Data excerpts
>>>
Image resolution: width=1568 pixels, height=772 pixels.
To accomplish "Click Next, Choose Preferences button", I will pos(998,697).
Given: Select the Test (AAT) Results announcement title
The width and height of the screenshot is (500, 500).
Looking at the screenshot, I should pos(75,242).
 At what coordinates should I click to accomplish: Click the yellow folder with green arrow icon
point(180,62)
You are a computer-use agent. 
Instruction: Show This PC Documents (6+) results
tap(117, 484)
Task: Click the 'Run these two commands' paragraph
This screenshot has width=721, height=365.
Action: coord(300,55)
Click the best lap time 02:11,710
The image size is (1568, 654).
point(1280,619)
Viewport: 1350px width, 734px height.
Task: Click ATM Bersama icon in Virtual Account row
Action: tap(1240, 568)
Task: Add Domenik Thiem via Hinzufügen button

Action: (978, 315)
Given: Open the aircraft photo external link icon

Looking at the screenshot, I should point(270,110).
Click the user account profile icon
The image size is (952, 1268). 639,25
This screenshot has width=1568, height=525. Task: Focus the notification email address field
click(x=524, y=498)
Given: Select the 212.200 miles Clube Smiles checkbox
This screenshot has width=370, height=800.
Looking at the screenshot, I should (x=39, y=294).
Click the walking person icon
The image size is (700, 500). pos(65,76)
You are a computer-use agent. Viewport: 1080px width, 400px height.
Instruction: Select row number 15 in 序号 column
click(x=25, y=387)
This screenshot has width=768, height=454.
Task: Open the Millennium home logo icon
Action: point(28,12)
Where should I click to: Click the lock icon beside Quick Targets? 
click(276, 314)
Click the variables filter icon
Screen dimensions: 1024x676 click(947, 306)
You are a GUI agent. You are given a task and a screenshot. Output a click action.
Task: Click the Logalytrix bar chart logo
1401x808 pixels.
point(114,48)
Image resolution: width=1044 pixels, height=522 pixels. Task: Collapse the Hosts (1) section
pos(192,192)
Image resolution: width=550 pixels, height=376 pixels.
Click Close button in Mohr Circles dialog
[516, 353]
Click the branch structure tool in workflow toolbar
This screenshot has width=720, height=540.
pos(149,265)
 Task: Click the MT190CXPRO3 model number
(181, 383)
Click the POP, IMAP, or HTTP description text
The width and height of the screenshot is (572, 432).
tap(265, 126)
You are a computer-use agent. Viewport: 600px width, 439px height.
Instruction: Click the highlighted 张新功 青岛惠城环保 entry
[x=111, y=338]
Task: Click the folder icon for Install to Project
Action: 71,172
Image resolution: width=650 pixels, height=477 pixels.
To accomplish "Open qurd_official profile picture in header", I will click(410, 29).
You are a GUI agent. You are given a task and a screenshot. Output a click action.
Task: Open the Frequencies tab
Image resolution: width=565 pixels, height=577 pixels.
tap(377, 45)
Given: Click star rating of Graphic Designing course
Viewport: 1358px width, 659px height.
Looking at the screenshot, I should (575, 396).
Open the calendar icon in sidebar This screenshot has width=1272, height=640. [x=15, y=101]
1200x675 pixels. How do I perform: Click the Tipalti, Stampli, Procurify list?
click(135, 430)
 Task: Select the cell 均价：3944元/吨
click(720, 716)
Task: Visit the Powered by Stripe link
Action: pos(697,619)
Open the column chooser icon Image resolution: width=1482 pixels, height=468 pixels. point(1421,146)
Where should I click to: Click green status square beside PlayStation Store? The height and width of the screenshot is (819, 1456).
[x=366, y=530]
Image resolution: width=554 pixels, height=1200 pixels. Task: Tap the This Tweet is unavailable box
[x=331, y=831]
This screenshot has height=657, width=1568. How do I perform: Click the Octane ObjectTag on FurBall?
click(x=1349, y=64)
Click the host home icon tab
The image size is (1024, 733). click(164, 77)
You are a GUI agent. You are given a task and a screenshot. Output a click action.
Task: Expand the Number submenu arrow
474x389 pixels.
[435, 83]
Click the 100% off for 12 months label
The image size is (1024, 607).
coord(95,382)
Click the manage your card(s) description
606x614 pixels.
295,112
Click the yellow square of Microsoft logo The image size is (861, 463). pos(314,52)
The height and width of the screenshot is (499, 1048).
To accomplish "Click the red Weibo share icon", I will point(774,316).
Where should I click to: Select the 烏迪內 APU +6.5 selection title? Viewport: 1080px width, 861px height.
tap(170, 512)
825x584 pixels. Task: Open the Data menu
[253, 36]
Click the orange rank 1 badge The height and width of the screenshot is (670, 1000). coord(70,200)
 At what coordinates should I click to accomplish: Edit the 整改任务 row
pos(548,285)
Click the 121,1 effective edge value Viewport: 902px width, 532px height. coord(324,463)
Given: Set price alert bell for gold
<<<
What is required:
Please return every line in the data that includes the string "description".

Task response:
Click the POP, IMAP, or HTTP description text
Click the manage your card(s) description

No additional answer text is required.